AP-1A (green) and AP-1B (red) do not colocalize, despite similarities.

In polarized epithelial cells, the clathrin adaptor complex AP-1B targets many proteins to the basolateral membrane, but how does AP-1B separate its cargos away from the ubiquitous AP-1A complex, from which it differs only slightly? A pair of papers in this issue identify several unique components of the AP-1B targeting system, and show that AP-1B segregates into a distinct membrane domain that may connect two basolateral sorting pathways.

Folsch et al. (page 351) show that, despite their strong homology, AP-1A and AP-1B complexes segregate onto distinct populations of clathrin-coated membranes in MDCK cells. In the Golgi apparatus, AP-1B specifically recruits components of the exocyst complex, which is thought to target transport vesicles to the basolateral plasma membrane. AP-1B also localizes to perinuclear regions that appear to be in a post-Golgi compartment that is distinct from the trans-Golgi network but very close to transferrin-positive recycling endosomes.

The post-Golgi localization of AP-1B is especially intriguing, as polarized cells must sort both internalized receptors in the endosome recycling pathway and newly synthesized proteins from the Golgi apparatus. The two sorting pathways may intersect in the perinuclear region.

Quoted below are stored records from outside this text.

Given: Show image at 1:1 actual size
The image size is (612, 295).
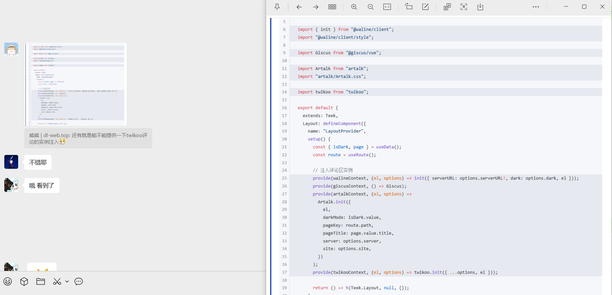Looking at the screenshot, I should pyautogui.click(x=387, y=7).
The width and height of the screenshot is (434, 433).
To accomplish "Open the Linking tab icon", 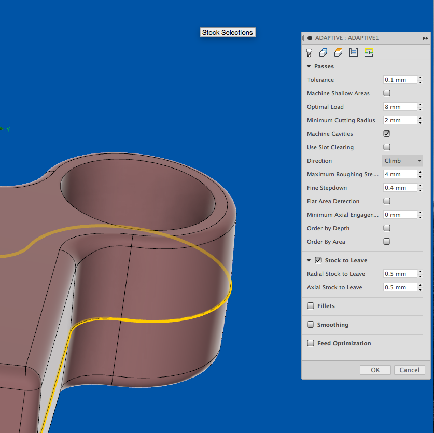I will pyautogui.click(x=368, y=52).
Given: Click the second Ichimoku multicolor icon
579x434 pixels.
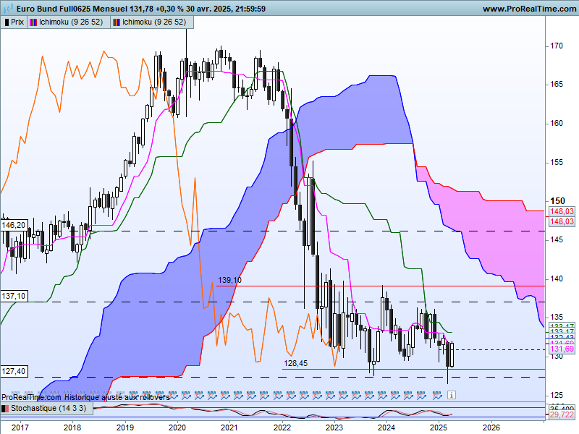Looking at the screenshot, I should 117,22.
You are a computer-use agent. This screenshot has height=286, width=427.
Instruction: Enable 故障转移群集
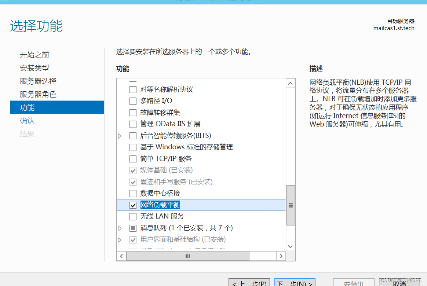point(133,113)
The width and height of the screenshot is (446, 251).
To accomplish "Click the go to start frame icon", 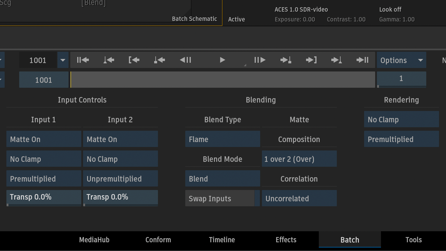I will (x=83, y=60).
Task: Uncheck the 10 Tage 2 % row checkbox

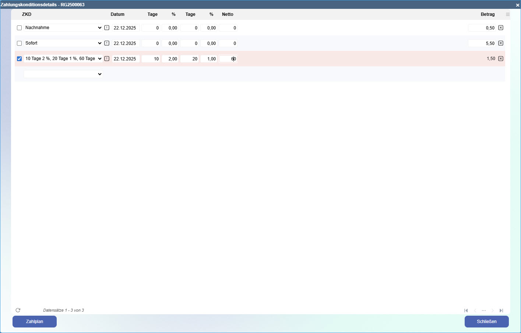Action: (x=20, y=59)

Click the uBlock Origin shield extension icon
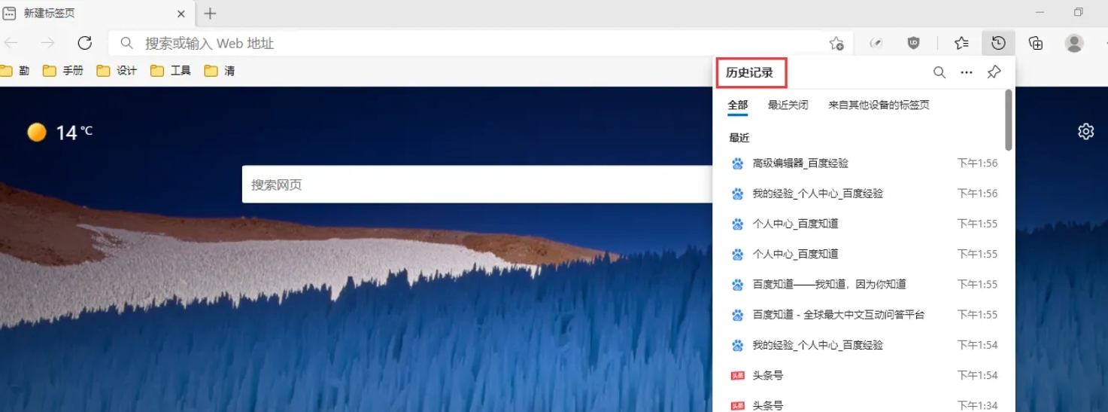click(x=913, y=43)
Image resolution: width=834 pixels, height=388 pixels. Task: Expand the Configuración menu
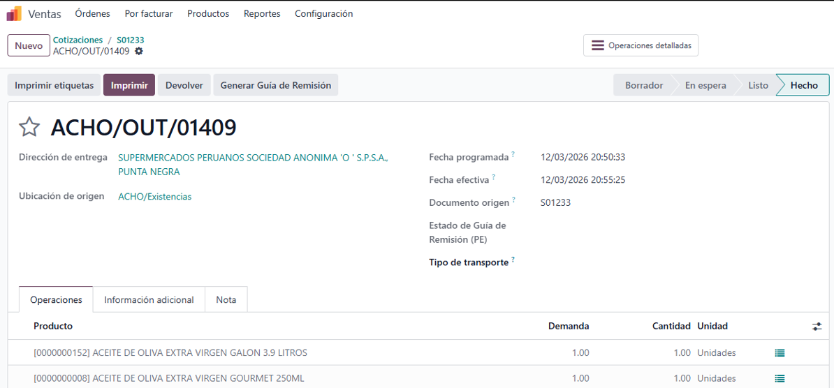[323, 14]
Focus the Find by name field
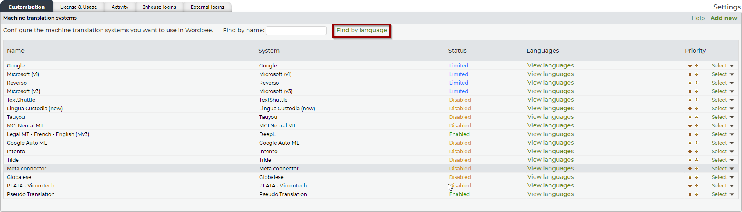Screen dimensions: 742x212 296,31
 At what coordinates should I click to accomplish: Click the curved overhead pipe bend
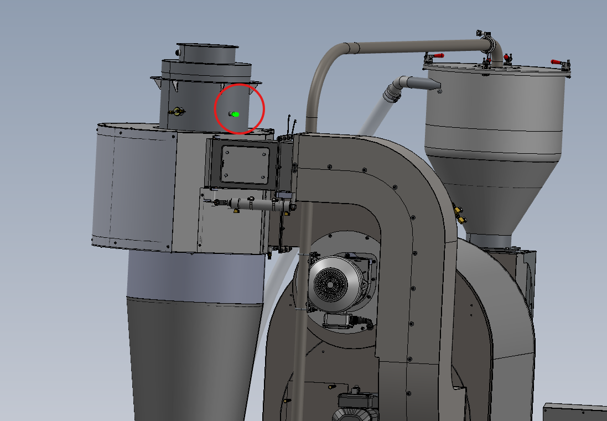coord(332,55)
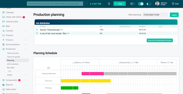Click the search magnifier icon
Viewport: 183px width, 94px height.
[x=85, y=4]
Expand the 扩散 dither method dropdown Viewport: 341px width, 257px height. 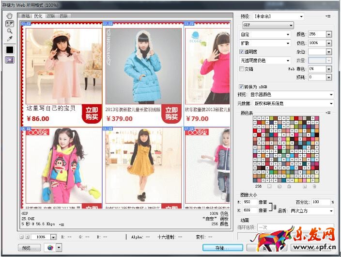click(x=265, y=43)
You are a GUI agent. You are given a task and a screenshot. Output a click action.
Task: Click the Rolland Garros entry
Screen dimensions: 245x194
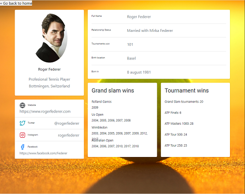[101, 102]
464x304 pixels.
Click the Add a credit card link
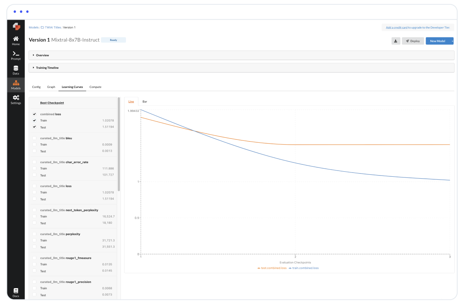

Although many basolateral proteins rely on AP-1B for targeting, not all do—a fact underscored by Ang et al. on page 339. These authors show that disrupting the function of either Rab8 or Cdc42 specifically blocks AP-1B–mediated transport, leaving AP-1B–independent basolateral proteins unaffected. Rab8, a mammalian homologue of yeast Sec4p, appears in the same perinuclear region where AP-1B, exocyst components, and recycling endosomes appear to congregate. The authors are now using an immobilized Golgi apparatus assay to identify additional components of the sorting system. ▪